Penuturan itu, disampaikan Gubernur melalui sambutan tertulis yang dibacakan Asisten III, Setda Provinsi Papua, Drs. Djabar Abdul Kadir, pada acara dialog penolakan revisi UU RI Nomor 13 Tahun 2003, tentang ketenagakerjaan, yang digelar di Sasana Karya Kantor Gubernur Dok II, Jayapura, Kamis (18/5) kemarin.
Menurut Gubernur, penyelesaian masalah melalui musyawarah dan perundingan-perundingan, akan membangun hubungan industrial yang harmonis, dinamis dan berkeadilan. Sehingga demikian, melalui pelaksanaan dialog yang digelar, diharapkan dapat menghasilkan suatu kebijakan maupun saran-saran kepada Pemerintah Pusat, untuk mempertimbangkan pemberlakukan revisi yang dianggap oleh para pekerja sangat merugikan.
"Saya yakin untuk Papua, juga tidak luput dari berbagai kekhawatiran dengan adanya revisi UU Nomor 13 Tahun 2003, tapi saya minta kepada Konfederasi SPSI Papua selaku wadah dari pekerja kita, agar mengedepankan musyawarah dan perundingan, untuk menyikapi revisi tersebut.

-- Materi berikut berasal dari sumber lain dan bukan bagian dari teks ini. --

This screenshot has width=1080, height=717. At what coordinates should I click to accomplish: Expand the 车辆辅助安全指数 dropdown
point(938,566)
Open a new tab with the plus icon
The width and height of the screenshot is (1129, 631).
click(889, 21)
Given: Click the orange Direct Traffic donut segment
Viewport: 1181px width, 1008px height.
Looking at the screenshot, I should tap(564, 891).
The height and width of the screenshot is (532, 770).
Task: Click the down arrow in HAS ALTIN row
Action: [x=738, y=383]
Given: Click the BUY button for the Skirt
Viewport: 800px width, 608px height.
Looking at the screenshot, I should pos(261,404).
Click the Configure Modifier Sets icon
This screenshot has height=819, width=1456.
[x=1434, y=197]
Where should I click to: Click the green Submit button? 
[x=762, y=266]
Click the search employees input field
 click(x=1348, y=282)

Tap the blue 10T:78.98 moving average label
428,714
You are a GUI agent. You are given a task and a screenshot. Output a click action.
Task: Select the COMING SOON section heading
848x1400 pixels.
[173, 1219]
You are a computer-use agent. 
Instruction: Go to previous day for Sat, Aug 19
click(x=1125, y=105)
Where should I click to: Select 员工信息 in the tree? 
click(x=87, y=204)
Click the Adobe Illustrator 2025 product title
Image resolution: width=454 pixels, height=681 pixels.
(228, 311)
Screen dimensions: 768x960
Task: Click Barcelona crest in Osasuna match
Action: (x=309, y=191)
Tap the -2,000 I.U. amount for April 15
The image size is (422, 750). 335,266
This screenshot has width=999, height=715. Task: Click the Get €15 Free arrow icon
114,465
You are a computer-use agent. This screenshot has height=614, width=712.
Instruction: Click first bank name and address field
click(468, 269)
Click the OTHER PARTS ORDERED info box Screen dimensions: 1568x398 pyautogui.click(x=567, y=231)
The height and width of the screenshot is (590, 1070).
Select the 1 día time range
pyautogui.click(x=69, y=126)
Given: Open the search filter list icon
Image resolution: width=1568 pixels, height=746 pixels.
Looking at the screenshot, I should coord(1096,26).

Jadi, marilah kita sama-sama bertukar pikiran dalam acara dialog dan menetapkan suatu kebijakan atau saran-saran kepada Pemerintah Pusat apakah revisi ini terus dilanjutkan, karena ada beberapa hal, karena ada beberapa pasal yang dianggap pekerja sangat krusial dan merugikan," paparnya.
Seperti yang kita ketahui bersama bahwa pada tanggal 5 April 2006 - 3 Mei 2006, terjadi demo nasional yang dilakukan oleh semua buruh atau pekerja seluruh Indonesia, tidak terkecuali Papua. Polemik tentang perlu tidaknya revisi UU Nomor 3 Tahun 2003 tentang ketenagakerjaan beberapa pekan terakhir memancing reaksi keras dari berbagai kalangan. Kaum buruh menjadi kelompok yang pling depan dalam penolakan revisi tersebut.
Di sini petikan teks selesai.